— Instructions to follow —
Please reproduce the records from the start through the line containing "(706, 322).", inclusive, replacing "screenshot" with "screen capture" and leaving all else unchanged.

— Material —

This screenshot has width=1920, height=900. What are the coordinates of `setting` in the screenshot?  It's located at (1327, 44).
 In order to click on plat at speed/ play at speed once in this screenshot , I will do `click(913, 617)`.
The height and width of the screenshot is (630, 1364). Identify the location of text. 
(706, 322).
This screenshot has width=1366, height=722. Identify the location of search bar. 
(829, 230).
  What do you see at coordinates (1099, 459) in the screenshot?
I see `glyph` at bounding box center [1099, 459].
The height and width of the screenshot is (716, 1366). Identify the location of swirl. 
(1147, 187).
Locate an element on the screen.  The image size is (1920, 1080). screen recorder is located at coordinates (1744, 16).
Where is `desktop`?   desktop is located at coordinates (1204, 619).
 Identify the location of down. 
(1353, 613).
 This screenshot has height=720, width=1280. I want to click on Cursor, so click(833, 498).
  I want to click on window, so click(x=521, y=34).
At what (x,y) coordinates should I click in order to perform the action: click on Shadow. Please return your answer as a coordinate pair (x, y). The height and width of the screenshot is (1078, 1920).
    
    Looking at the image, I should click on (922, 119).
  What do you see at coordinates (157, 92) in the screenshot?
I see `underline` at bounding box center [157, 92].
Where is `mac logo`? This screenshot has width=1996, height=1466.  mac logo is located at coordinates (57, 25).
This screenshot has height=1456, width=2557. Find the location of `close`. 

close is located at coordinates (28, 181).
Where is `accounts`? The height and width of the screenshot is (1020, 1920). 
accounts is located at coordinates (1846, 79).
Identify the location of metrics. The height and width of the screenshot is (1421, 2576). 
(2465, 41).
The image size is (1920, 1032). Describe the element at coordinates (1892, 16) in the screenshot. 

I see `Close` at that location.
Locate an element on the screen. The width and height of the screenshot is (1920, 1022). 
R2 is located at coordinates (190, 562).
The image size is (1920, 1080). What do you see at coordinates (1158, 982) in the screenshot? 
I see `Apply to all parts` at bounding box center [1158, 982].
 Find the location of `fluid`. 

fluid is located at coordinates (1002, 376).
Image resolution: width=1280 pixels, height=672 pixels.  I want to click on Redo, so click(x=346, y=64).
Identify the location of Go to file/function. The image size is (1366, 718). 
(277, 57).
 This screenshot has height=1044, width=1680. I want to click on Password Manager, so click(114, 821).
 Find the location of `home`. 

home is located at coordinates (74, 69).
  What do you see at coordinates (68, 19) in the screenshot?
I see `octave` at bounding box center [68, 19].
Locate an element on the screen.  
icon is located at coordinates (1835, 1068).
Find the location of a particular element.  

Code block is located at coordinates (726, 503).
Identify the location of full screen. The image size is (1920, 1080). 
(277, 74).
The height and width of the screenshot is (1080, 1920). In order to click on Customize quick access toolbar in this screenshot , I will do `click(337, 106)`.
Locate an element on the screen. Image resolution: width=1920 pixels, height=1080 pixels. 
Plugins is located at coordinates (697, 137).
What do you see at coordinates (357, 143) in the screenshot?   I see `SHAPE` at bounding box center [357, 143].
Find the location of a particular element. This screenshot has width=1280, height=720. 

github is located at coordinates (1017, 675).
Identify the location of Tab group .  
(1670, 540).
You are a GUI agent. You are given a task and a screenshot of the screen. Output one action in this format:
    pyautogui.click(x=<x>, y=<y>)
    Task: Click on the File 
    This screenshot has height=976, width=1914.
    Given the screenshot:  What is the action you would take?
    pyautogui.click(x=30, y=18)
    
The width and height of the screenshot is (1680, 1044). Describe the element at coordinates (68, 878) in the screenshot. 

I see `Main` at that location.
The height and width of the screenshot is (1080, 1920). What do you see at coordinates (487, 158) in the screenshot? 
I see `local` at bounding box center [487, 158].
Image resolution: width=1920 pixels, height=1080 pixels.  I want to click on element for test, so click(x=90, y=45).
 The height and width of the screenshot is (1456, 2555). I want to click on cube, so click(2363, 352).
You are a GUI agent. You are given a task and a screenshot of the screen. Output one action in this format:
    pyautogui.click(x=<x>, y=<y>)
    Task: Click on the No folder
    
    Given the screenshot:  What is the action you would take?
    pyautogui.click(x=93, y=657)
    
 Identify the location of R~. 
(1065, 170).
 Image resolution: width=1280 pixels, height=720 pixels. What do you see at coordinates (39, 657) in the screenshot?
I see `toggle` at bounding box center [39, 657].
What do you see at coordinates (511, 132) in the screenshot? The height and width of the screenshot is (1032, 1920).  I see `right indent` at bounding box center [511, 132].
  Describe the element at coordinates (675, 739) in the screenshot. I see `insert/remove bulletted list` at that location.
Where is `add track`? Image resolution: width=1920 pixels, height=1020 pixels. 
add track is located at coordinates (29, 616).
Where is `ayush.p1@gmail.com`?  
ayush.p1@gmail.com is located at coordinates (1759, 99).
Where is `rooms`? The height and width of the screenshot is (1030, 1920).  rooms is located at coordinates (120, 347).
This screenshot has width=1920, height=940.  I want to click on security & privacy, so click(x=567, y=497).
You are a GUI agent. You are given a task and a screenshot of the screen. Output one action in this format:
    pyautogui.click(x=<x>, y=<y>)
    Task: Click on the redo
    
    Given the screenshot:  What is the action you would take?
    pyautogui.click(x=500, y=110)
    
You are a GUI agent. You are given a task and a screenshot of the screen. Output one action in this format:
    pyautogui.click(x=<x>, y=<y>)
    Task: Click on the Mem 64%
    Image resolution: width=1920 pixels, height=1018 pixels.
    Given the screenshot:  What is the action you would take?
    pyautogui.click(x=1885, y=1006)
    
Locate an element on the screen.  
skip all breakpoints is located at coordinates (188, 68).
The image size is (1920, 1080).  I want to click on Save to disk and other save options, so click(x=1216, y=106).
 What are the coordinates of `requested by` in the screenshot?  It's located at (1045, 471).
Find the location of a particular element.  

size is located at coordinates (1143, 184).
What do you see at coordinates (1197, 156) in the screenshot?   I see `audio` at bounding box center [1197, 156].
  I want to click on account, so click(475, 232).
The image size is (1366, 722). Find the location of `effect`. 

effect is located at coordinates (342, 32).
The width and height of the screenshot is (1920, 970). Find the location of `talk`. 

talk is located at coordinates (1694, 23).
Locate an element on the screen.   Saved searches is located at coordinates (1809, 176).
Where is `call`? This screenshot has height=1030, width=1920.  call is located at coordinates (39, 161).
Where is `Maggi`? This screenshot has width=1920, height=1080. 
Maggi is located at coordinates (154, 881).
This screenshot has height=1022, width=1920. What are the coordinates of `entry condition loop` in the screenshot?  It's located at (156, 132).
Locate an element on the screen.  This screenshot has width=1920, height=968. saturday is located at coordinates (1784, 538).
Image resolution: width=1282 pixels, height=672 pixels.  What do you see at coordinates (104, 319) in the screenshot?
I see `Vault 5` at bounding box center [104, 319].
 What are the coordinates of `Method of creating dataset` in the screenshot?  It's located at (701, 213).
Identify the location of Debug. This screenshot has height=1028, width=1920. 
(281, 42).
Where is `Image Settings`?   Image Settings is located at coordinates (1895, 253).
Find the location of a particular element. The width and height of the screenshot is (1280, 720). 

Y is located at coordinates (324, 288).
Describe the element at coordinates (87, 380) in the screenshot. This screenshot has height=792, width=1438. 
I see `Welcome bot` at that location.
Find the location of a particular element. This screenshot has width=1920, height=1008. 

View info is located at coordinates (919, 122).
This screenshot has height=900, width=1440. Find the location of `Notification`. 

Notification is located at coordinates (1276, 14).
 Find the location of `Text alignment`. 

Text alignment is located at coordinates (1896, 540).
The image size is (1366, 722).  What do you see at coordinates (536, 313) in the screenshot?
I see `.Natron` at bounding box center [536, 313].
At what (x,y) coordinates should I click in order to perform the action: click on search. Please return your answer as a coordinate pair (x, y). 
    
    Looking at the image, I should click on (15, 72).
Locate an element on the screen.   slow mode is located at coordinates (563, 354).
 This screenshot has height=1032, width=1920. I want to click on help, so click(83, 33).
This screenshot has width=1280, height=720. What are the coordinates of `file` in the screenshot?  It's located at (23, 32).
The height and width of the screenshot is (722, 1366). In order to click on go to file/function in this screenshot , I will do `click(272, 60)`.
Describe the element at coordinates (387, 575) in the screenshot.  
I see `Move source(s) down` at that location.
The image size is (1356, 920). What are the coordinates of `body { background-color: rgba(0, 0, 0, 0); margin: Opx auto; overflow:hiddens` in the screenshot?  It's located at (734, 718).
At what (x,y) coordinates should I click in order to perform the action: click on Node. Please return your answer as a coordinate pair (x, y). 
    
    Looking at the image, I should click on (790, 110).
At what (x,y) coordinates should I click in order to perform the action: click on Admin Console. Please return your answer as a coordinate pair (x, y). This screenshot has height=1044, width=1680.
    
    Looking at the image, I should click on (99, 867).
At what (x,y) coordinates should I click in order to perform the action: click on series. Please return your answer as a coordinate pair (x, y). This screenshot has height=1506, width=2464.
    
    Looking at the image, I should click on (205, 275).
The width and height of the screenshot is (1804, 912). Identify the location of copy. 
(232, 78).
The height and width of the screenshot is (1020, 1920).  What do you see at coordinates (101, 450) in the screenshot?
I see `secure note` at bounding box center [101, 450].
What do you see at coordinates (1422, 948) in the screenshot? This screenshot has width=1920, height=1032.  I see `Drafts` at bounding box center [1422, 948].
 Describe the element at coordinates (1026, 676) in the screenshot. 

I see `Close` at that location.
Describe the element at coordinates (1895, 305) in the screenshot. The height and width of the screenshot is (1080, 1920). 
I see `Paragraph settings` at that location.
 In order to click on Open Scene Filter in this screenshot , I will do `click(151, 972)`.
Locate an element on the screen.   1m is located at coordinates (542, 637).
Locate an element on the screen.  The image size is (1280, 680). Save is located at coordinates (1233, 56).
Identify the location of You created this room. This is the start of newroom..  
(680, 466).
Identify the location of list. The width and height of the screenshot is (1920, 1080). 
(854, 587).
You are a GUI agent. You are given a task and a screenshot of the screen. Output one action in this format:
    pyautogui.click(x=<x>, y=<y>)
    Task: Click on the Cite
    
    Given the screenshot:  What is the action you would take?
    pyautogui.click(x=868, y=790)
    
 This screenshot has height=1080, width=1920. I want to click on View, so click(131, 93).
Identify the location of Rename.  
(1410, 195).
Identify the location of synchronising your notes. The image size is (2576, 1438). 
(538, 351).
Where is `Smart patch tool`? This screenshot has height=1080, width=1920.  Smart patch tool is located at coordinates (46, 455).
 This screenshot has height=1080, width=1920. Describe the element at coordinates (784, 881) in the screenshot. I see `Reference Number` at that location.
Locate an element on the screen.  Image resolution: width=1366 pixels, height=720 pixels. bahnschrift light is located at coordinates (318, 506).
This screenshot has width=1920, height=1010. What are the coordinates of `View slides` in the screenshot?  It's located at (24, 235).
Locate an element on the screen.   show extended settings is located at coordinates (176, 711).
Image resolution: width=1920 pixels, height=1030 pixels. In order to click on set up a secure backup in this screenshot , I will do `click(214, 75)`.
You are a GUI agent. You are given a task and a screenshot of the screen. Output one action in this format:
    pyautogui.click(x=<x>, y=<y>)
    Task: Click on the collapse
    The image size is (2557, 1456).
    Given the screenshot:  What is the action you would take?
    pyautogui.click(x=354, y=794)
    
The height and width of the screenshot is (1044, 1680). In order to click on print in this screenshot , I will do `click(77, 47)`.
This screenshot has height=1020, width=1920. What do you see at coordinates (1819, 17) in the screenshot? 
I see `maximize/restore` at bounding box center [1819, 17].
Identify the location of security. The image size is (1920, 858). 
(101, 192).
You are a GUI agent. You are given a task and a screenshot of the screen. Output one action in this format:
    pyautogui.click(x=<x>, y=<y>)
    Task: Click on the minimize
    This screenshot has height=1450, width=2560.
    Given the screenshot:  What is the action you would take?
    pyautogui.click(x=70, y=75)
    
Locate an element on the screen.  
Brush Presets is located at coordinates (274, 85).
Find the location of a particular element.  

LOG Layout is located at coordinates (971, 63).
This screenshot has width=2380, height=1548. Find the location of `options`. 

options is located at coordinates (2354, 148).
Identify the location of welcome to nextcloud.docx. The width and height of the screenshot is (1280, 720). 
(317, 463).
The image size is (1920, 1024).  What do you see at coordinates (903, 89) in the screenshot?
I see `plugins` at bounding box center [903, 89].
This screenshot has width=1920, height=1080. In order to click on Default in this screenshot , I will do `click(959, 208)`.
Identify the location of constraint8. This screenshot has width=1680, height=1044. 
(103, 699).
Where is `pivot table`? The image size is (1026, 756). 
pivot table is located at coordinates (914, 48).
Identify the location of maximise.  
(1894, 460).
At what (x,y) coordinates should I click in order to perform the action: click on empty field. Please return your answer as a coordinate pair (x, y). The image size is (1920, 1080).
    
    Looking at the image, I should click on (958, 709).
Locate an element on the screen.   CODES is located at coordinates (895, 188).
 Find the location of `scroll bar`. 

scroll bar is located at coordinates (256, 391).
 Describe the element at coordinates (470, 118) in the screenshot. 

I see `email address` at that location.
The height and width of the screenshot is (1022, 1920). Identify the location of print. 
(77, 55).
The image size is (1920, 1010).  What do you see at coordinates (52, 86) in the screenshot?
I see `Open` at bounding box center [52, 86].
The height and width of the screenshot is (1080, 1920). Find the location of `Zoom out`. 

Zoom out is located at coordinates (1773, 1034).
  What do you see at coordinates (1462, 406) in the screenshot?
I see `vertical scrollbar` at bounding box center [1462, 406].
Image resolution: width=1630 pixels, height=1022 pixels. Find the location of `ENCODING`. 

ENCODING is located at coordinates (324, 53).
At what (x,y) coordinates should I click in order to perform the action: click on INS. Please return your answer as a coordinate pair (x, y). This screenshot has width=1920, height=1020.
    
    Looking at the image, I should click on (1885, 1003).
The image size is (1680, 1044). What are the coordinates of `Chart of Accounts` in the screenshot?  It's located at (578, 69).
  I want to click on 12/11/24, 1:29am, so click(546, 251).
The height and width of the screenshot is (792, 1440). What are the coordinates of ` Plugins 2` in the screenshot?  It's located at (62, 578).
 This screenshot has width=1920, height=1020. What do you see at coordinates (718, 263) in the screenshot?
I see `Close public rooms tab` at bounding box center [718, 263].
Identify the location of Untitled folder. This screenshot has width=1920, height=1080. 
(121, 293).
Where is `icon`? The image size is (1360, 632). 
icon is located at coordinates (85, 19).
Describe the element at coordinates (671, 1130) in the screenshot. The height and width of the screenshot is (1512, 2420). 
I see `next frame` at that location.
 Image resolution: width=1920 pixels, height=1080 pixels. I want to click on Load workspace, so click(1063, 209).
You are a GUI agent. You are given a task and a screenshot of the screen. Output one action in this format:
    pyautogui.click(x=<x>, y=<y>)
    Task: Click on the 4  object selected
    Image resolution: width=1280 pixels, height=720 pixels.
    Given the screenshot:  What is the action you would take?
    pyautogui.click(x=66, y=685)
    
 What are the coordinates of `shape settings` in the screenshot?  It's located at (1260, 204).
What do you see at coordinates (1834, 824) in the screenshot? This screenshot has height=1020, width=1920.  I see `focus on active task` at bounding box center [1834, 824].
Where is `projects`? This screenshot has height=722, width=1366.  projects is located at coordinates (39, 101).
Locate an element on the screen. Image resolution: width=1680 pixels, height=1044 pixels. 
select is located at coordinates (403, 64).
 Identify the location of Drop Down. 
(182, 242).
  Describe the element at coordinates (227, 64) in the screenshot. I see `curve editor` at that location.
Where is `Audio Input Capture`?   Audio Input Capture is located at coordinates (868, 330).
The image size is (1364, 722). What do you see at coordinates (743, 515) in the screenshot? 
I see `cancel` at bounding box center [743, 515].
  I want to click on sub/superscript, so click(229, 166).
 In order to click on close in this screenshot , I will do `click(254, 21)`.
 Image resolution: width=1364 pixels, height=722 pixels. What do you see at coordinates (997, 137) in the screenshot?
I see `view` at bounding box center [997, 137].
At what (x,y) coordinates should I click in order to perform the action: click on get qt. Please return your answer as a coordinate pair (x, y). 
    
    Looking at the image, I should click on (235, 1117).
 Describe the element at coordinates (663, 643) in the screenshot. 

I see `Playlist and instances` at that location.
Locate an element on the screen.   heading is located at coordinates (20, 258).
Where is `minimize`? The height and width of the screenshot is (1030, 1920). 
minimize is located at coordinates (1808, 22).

— Task answer —
This screen capture has width=1920, height=900. What are the coordinates of `setting` in the screen capture?  It's located at (1327, 44).
 In order to click on plat at speed/ play at speed once in this screen capture , I will do `click(913, 617)`.
The height and width of the screen capture is (630, 1364). Identify the location of text. 
(706, 322).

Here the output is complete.